热循环条件下SnAgCu钎料损伤行为的研究(英文)  被引量：3

作　　者：肖慧[1] 李晓延[1] 严永长[1] 刘娜[1] 史耀武[1] 

机构地区：[1]北京工业大学,北京100124

出　　处：《稀有金属材料与工程》2013年第2期221-226,共6页Rare Metal Materials and Engineering

基　　金：National Natural Science Foundation of China(50871004);Beijing Natural Science Foundation(2112005); Beijing Nature Science Foundation(2082003)

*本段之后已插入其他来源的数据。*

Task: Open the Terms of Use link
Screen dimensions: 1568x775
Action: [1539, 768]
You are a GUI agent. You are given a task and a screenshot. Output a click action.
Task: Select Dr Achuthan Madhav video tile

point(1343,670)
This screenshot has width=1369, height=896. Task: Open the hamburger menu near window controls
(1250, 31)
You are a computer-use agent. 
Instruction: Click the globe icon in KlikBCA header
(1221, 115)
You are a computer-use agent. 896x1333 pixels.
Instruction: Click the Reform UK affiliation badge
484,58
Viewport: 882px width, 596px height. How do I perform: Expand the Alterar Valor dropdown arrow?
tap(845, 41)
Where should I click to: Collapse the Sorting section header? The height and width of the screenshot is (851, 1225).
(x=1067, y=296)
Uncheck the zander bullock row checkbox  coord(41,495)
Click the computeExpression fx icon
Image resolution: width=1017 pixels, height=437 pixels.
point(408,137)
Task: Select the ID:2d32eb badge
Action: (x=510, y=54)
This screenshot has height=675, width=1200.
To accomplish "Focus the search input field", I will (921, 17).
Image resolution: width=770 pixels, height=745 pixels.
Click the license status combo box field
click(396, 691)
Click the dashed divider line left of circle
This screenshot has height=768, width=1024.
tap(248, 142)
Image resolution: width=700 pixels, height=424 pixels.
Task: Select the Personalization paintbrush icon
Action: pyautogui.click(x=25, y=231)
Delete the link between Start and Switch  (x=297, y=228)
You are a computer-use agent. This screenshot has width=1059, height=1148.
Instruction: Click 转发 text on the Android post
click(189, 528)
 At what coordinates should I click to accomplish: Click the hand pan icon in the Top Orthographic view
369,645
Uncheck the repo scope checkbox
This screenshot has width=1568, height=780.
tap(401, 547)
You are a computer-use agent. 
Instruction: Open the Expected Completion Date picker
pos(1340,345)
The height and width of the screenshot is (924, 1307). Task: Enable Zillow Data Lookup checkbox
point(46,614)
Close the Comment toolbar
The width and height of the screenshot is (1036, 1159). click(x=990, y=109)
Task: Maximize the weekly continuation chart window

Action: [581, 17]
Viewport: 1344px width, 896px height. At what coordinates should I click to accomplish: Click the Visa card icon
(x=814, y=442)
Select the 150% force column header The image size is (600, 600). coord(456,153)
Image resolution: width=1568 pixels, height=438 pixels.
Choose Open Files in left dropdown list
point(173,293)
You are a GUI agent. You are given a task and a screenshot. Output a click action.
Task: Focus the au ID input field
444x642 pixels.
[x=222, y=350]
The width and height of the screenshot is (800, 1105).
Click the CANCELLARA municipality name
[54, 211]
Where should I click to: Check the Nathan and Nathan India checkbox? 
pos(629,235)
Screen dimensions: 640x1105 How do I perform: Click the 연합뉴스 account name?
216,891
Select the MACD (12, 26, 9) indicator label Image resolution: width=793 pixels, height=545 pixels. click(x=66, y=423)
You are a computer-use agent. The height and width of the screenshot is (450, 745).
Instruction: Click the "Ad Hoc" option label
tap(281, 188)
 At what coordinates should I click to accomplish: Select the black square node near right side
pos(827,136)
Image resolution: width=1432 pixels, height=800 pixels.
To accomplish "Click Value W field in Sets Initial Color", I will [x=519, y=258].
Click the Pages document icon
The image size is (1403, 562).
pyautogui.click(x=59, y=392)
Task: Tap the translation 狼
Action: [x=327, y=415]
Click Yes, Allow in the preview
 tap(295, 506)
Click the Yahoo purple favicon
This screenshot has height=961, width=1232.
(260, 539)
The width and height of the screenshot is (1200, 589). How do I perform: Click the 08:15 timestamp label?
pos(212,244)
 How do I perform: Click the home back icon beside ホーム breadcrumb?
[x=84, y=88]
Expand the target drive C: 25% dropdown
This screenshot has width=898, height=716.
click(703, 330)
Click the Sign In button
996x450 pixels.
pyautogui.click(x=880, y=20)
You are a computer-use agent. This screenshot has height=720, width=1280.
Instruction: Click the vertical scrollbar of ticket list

摘　　要：电子封装焊点的热循环失效是焊点材料损伤逐步发展的结果,本工作旨在对SnAgCu钎料的热循环损伤失效行为进行研究。以连续损伤力学理论为基础,提出了一种适用于热循环条件下SnAgCu钎料蠕变-疲劳交互作用的损伤模型。据此,设计了热力循环实验和热循环实验用以标定损伤模型相关参量。自行设计了双金属剪切加载装置并结合温度循环实验,对SnAgCu钎料的热力耦合损伤行为进行了深入研究。以电阻变化率作为损伤变量,并在热循环的不同周次测量试样的损伤值从而验证损伤模型。结果表明:所提出的幂函数形式的损伤模型能较好的描述SnAgCu钎料的热循环损伤演变。最后,对热循环条件下SnAgCu钎料试样的微观组织演变进行了SEM分析,从而揭示其损伤演变机理。The failure of solder joints under thermal cycling is mainly as a result of progressive damage process of solder materials. The objective of this study was to investigate the damage behavior of SnAgCu solder under thermal cycling condition. A damage model was proposed and employed to simulate the thermal cycling behavior of SnAgCu solder. The proposed damage evolution law was based on continuum damage mechanics and an interaction between creep and fatigue. Thermo-mechanical cycling and thermal cycling tests were conducted for model parameter determination. A special bimetallic load frame with single joint-shear solder sample was designed and used to study the damage evolution behavior of SnAgCu solder. The damage variable D=1–R0/R was selected and measured for the single joint-shear solder sample every dozens of cycles during thermal cycling tests to verify the model. The damage evolution law was deduced as power function with thermal cycles and the results show that the experimental damage data can be fitted reasonably well by the relationship as the damage model proposed. The microstructure evolution of SnAgCu solder under thermal cycling was observed by Scanning Electron Microscopy and the damage mechanism was analyzed.

关 键 词：蠕变-疲劳交互作用 连续损伤理论 SnAgCu钎料 热循环 

分 类 号：TG425[金属学及工艺—焊接]